Wendy "Wednesday" Martin is an American author and cultural critic who writes and comments on parenting, step-parenting, female sexuality, motherhood, and popular culture. She has written several books and for The New York Times, The Atlantic, Psychology Today, The Huffington Post, Harper's Bazaar, and The Daily Telegraph.

==Early life and education==
Martin was born in Ann Arbor, Michigan and grew up in Grand Rapids, Michigan. She did her undergraduate work at the University of Michigan where she studied anthropology, and she received a doctorate in comparative literature and cultural studies from Yale University. Her doctoral work examined early psychoanalysis and anthropology.

== Work ==
Martin has taught literature and cultural studies at Yale, The New School, and Baruch College.

In May 2009, Martin's memoir about her experience as a stepmother called Stepmonster: A New Look at Why Real Stepmothers Think, Feel and Act the Way We Do was published.

After Martin moved to the Upper East Side neighborhood of Manhattan with her family in 2004, she began researching and documenting her experiences there for her next book, Primates of Park Avenue. Simon & Schuster released the book in June 2015. The memoir recounted Martin's experience living among the wealthy women, particularly stay-at-home mothers, of the Upper East Side and examined their behavior from a social researcher's perspective, inspired by the work of Jane Goodall. Primates has been translated into nine languages, as of 2018.

In her book Untrue (2018), Martin focused on female sexuality and addressing untruths about women and sex.

Martin has also written for Psychology Today, The Daily Telegraph, The New York Times, The Huffington Post, and The Atlantic.

== Publications ==
Martin is the author of the following books and ebooks:
- Martin, Wednesday (1995). "Marlene Dietrich"
- Martin, Wednesday (2009). "Stepmonster: A New Look at Why Real Stepmothers Think, Feel and Act the Way We Do"
- Martin, Wednesday (2015). "Primates of Park Avenue: a memoir"
- Martin, Wednesday (2018). "Untrue: Why Nearly Everything We Believe About Women, Lust, and Infidelity is Wrong and How the New Science Can Set Us Free"
- Martin, Wednesday (2018). "Boyfriends of Dorothy"
- Martin, Wednesday (2018). "The Button"

## [Work task]
Using the biography of Wednesday Martin, list the titles of every book and ebook under its Publications heading, each with its year.

## [Dataset extract]
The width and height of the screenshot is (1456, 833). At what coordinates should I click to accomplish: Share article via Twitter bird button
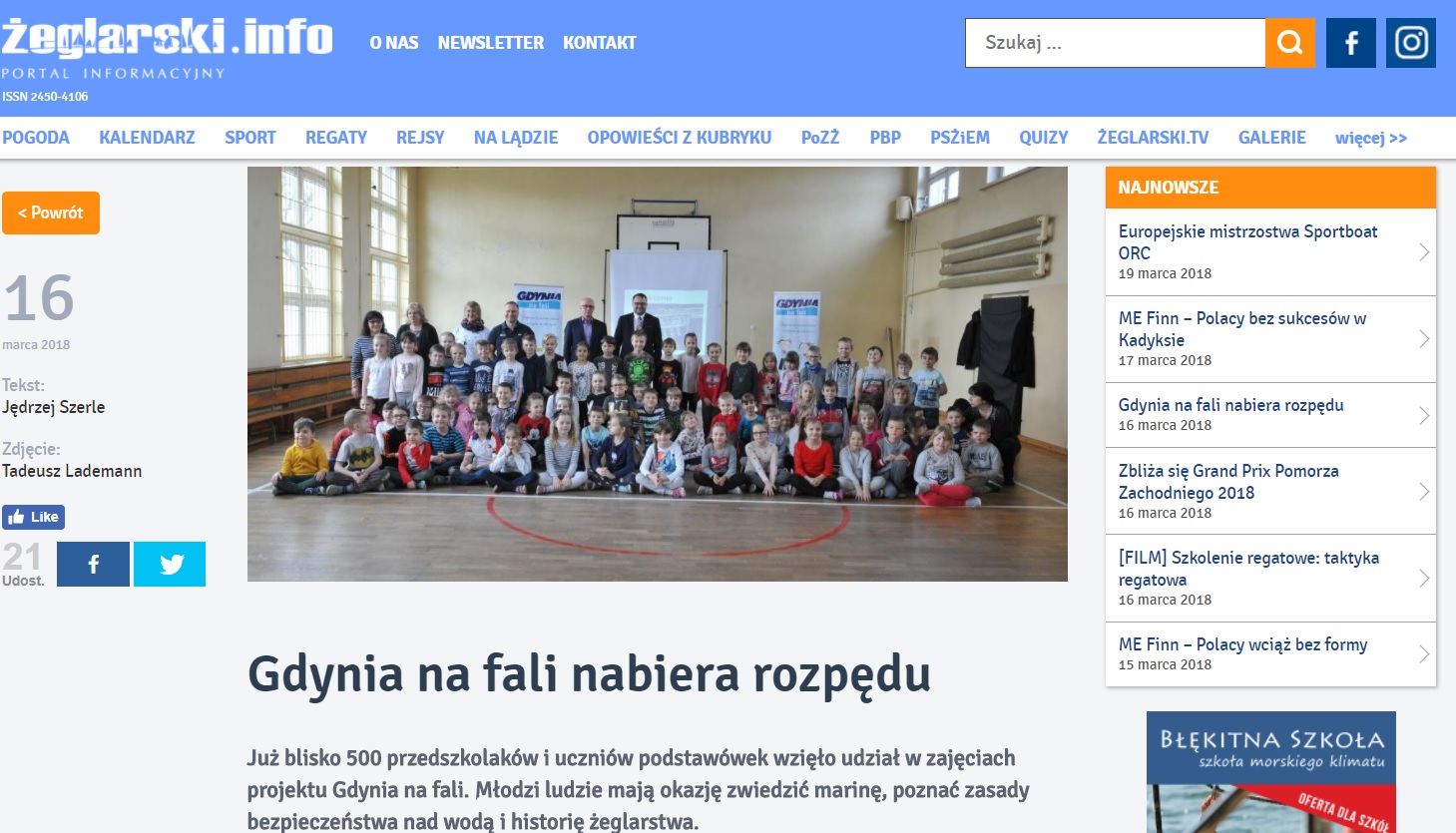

--

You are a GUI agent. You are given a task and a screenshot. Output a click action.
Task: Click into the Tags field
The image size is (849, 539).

## [Written solution]
- "Marlene Dietrich" (1995)
- "Stepmonster: A New Look at Why Real Stepmothers Think, Feel and Act the Way We Do" (2009)
- "Primates of Park Avenue: a memoir" (2015)
- "Untrue: Why Nearly Everything We Believe About Women, Lust, and Infidelity is Wrong and How the New Science Can Set Us Free" (2018)
- "Boyfriends of Dorothy" (2018)
- "The Button" (2018)